I still dream about that cake, remembering how we packed up the top tier in a makeshift box, squeezing it into our cramped freezer on East 97th Street. More vividly, I recall repeatedly opening the door to the freezer, slicing off slivers of chocolate ruffle cake until it was gone. First Anniversary cake never had a chance.
In the 1980s, I baked a wedding cake for my college friends, Mary and Jim. The cake was rich with sour cream and studded with miniature chocolate chips. The bottom tier measured 14” in diameter, requiring me to constantly adjust the oven temperature downwards so the center of the cake would bake evenly and the edges wouldn’t over bake. The size of the middle tier escapes me, but the top tier was the requisite 6” because I knew Mary and Jim would freeze the top tier to eat on their anniversary. I do remember making several batches of Italian meringue buttercream, waiting impatiently for the sugar syrup to reach 238 degrees on a candy thermometer. My wrist wobbled under the weight of the heavy-bottomed saucepan as I tried to avoid splashing sugar syrup on the mixer’s whisk attachment. The softly beaten egg whites combined with cubes of cool, not cold, butter morphed into velvety buttercream, fragrant with vanilla. Lavishly yet imperfectly iced, I placed fresh flowers hither and thither amongst the tiers, aiming for a look both casual yet elegant. The buttercream alone warranted a cardiac care team standing by.
This was long before Etsy and Craftsy, Jet Fete and the Knot. The term ‘destination wedding’ had yet to be part of the vernacular and wedding invitations arrived by snail mail. Miraculously, without benefit of Google maps guests found their way. I attended a handful of weddings as a guest, dozens as a wedding cake ‘vendor.’ Wedding cakes were tiered, iced in buttercream, more often than not piped in basketweave, and festooned with botannicals. A decade later, fresh flowers began to make way for flowers grown on small farms, painstakingly painted with organic egg whites and dipped in sugar. It was also the beginning of the end of buttercream. I hung up my piping bag with the basketweave tip and learned how to roll fondant. The 1990s also ushered in a quiet movement with the farm to table folks; pie was beginning to make its entrance at wedding receptions.

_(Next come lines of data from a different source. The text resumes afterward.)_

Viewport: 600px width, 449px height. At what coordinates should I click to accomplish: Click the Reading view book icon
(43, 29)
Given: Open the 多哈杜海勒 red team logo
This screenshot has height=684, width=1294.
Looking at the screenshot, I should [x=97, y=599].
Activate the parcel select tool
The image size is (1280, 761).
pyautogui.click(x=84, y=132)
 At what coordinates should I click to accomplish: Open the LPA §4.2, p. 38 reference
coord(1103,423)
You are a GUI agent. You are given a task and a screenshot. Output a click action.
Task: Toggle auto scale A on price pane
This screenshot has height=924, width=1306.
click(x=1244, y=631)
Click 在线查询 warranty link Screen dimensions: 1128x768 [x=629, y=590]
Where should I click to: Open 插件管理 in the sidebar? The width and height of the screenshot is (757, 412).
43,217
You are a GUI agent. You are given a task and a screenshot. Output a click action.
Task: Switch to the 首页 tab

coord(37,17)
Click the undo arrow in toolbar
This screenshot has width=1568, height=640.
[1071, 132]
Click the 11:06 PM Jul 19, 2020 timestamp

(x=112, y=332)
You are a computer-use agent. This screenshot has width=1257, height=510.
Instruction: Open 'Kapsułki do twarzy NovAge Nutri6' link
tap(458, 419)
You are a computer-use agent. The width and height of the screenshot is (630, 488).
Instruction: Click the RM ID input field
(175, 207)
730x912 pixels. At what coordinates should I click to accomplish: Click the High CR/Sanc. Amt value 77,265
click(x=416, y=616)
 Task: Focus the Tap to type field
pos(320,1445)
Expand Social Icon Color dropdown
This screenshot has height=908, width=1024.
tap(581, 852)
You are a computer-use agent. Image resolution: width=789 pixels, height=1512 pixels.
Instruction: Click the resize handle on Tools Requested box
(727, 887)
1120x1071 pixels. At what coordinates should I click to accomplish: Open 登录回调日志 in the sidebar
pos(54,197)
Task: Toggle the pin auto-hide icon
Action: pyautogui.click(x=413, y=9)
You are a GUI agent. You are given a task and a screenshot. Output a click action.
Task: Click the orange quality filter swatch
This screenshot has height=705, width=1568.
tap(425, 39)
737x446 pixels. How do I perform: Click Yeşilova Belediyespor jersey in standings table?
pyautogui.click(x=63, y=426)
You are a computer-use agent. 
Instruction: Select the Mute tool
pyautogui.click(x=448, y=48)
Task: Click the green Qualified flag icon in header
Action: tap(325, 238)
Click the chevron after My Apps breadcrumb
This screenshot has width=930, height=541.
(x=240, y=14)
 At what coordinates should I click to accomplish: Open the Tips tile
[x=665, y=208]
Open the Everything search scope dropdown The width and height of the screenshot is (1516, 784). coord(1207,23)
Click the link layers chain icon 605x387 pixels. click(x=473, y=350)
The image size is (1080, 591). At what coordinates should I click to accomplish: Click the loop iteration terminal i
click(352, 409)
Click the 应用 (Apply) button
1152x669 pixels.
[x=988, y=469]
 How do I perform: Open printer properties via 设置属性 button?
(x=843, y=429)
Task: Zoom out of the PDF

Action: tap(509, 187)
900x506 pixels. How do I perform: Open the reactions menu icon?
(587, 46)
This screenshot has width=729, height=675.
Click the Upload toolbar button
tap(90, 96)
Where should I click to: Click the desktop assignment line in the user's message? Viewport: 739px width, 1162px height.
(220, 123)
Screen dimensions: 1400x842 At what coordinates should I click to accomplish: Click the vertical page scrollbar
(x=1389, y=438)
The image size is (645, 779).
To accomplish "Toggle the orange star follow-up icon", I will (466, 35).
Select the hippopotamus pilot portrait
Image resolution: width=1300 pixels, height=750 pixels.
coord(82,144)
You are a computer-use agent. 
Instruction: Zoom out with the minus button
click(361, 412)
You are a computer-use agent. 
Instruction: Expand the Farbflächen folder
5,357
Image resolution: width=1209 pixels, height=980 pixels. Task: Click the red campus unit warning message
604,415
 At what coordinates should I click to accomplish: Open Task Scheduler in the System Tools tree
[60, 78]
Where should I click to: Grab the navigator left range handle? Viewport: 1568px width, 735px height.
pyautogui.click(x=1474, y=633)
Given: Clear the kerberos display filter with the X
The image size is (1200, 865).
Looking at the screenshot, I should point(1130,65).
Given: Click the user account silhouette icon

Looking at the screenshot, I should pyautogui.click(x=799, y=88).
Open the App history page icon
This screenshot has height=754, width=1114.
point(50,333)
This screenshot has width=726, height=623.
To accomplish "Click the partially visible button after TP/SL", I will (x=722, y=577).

The antithesis to the formal wedding, casual weddings were on the rise. Receptions were celebrated lakeside and oceanside, in barns, open fields, and vineyards. Pie was far less stuffy than wedding cake and from my vantage point, so much easier to deliver.
My very first encounter with a Pie Bride was in the mid 1990s. The bride ordered one dozen pies in various flavors to be delivered to a barn somewhere in New Hope, Pa. Missing was the requisite skirted cake table decorated with generic florist greens. Instead, a picnic table draped in red and white gingham held bell jars filled with sunflowers. I set the pies on pedestal cake platters of various heights and looked around; nothing matched and it was perfect.
To be fair, pies and weddings go as far back as four-and-twenty-blackbirds-baked- in-a-pie, pie. In the 16th century, ‘Surprise Pyes’ and 'Bride Pie' were a common hybrid of dessert and entertainment. Large pastry shells, depressingly dubbed coffins, were baked with a large cavity, capable of holding small live birds. When the lid of the pastry was removed, the birds flew out, to the surprise (or horror) of the guests.
Bride Pie is mentioned in Robert May’s, The Accomplish’t Cook. Written in 1660, Bride Pie was an assemblage of several pies, boasting assorted fillings. Mr. May suggests “oysters, prawns, cockles, and artichocks.” He also proposes (in olde English vernacular) the use of “live birds, or a snake, which will seem strange to the beholder, which cut up the Pie at the table. This is onely for a Wedding to pass away time.” Clearly it was years before Mr. May and his guests would pass away the time dancing to YMCA and the Macarena. It is no surprise to learn a common ingredient found in each of Mr. May’s recipes is butter; the only ingredient I am willing to borrow from his compendium.
This weekend will find me surrounded by my favorite people, celebrating the marriage of Julia and Blake. We will be enjoying slices of wedding pie and local ice cream in our old stomping grounds of Philadelphia. I hope I don't find a surprise in the pies.